### Exercise instructions
1 – In the Black Friday review, what does the hungry investigating officer take from a suspect's fridge?
2 – Please quote the Black Friday review word for word, from the part that opens with the words containing "How the hell" through the part that closes with "of bestial brutality.".

### Passage provided

Anurag Kashyap’s Black Friday re-opens the wounds of the ’93 serial bomb blasts. The outcome is a Samson-hard blow on anyone’s face who has forgotten the tragedy in the city of Eastman colour dreams.
But artistically and politically, Kashyap fills in a deep void.
How the hell did he do it? Defiantly uncompromising, writer-director Kashyap has fired a salvo at the gutless powers-that-were who just laughed all the way to their cushy homes to watch the carnage on TV. And it also slams the perpetrators of the shameful blasts, looking at them with the stealth of a compassionate reporter – look, this is what they did.
The docu-drama structure is so skillfully employed that you’re gripped. Even if there’s a somewhat staple scene, like a blast suspect being chased through the meanest streets, it’s superbly enacted and shot. If the out-of-wind cop requests the criminal, “Slow down yaar,” that moment is as believable as the police force’s use of bestial brutality.
In fact, the ‘human’ asides like the hungry investigating officer pinching a banana from a suspect’s fridge is entirely plausible. Ditto the cold reality of the D-gang shivering in their pants during the heinous bomb-blast operations and the impotence of some of them on being denied visas to an El Dorado in Dubai.
The absence of a plot with a beginning-middle-and-end is a brave gambit. What could have become a banal thriller is an in-depth inquiry – recreating the various blasts from the Share Market to the Juhu Centaur and blending that with multi-media archival footage. Commercially this is dicey. But artistically and politically, Kashyap fills in a deep void.

### Given information
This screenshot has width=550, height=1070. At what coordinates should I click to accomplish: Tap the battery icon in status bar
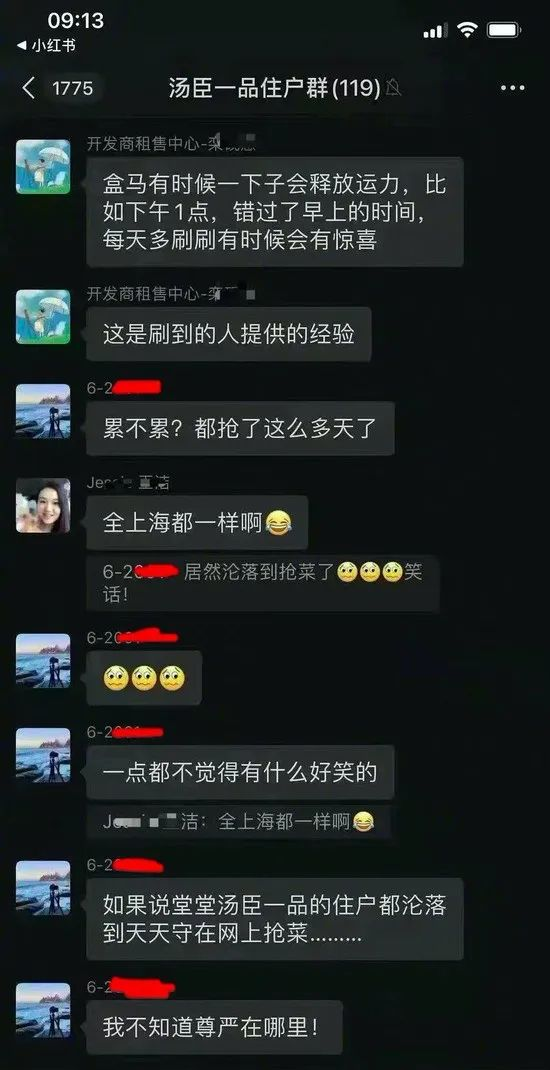(x=504, y=30)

### Correct answers
1 – A banana.

2 –
How the hell did he do it? Defiantly uncompromising, writer-director Kashyap has fired a salvo at the gutless powers-that-were who just laughed all the way to their cushy homes to watch the carnage on TV. And it also slams the perpetrators of the shameful blasts, looking at them with the stealth of a compassionate reporter – look, this is what they did.
The docu-drama structure is so skillfully employed that you’re gripped. Even if there’s a somewhat staple scene, like a blast suspect being chased through the meanest streets, it’s superbly enacted and shot. If the out-of-wind cop requests the criminal, “Slow down yaar,” that moment is as believable as the police force’s use of bestial brutality.